No hace falta ser un experto o hacer un exhaustivo seguimiento para darse cuenta que prolifera en la política el lenguaje del odio. Lo hace en España y fuera de nuestras fronteras; en las redes sociales, los platós televisivos y las emisoras de radio; en la calle y, también, por desgracia, en los parlamentos. Empezó hace poco más de una década. Y esto me recuerda aquella gran pieza intelectual que nos dejó Zapatero: "Nos conviene que haya tensión". Era una forma de entender la nueva política del peor presidente que tuvo España y que, por cierto, nos llevó a dónde estamos. Ahora sale otro politiquillo charlatán, que vocifera que hay que dar miedo. Pero no dice si de él o de lo que él representa.
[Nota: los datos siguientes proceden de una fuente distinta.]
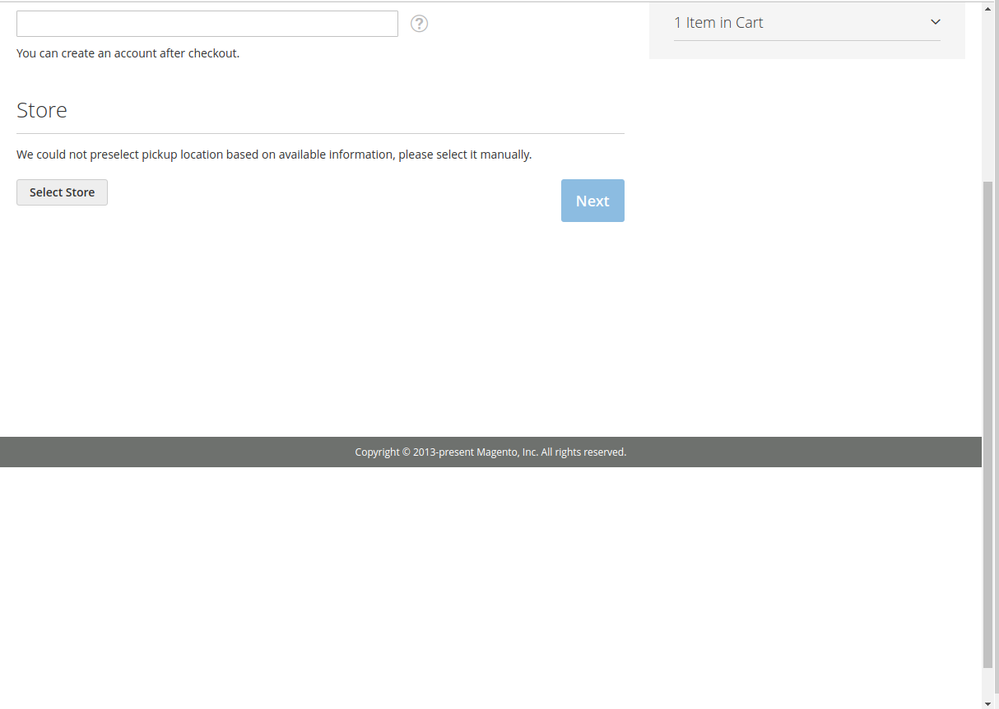This screenshot has height=709, width=999.
Task: Click the scrollbar down arrow
Action: click(x=990, y=702)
Entre estos polos emocionales suelen moverse algunos líderes políticos y religiosos -no es necesario dar más señas, ya saben a cuáles me refiero- para movilizar las grandes masas de población y ganar sus favores.
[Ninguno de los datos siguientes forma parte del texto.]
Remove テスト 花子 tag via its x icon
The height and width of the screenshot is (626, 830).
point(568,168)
La muerte repentina de la senadora y exalcaldesa de Valencia Rita Barberá ha servido para desenmascarar públicamente a un mamarracho. Porque el mamarracho se descalifica a sí mismo.
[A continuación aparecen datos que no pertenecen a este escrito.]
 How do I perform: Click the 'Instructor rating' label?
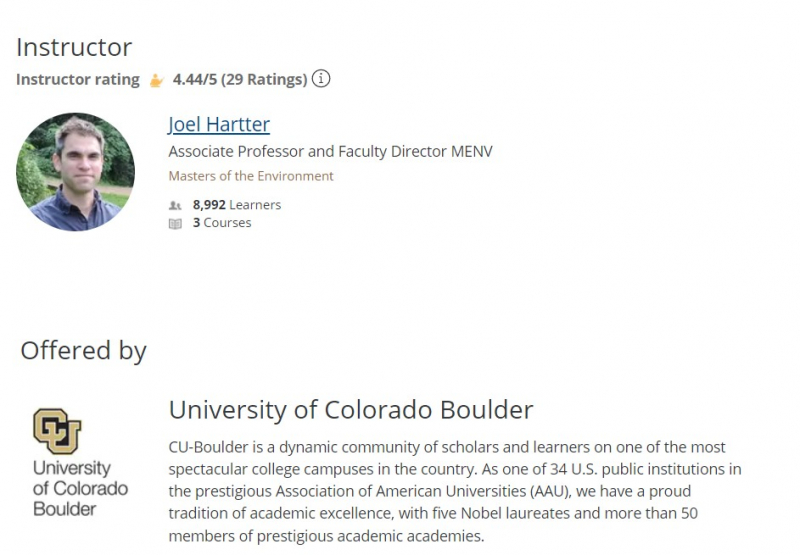point(78,79)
"No participaré en un homenaje político de una persona cuya trayectoria está marcada por la corrupción". El resto de lo que dijo Iglesias sobra. Como sobra él, políticamente, en un sistema democrático. Su actitud está lejos del comportamiento ético y normal de cualquier persona, y lo que busca este asesor de dictadores es el enfrentamiento entre las dos Españas, al que quiere volver.
En este país, donde tanto y con tan funestas consecuencias se ha practicado el odio, deberíamos haber aprendido ya que el lenguaje del odio, como el de Iglesias, no produce nada, salvo más odio, desprecio y desafección política. Ese lenguaje debe ser desterrado de la política democrática, porque es incompatible con ella. Como lo es Iglesias. Porque Iglesias es rencor y odio.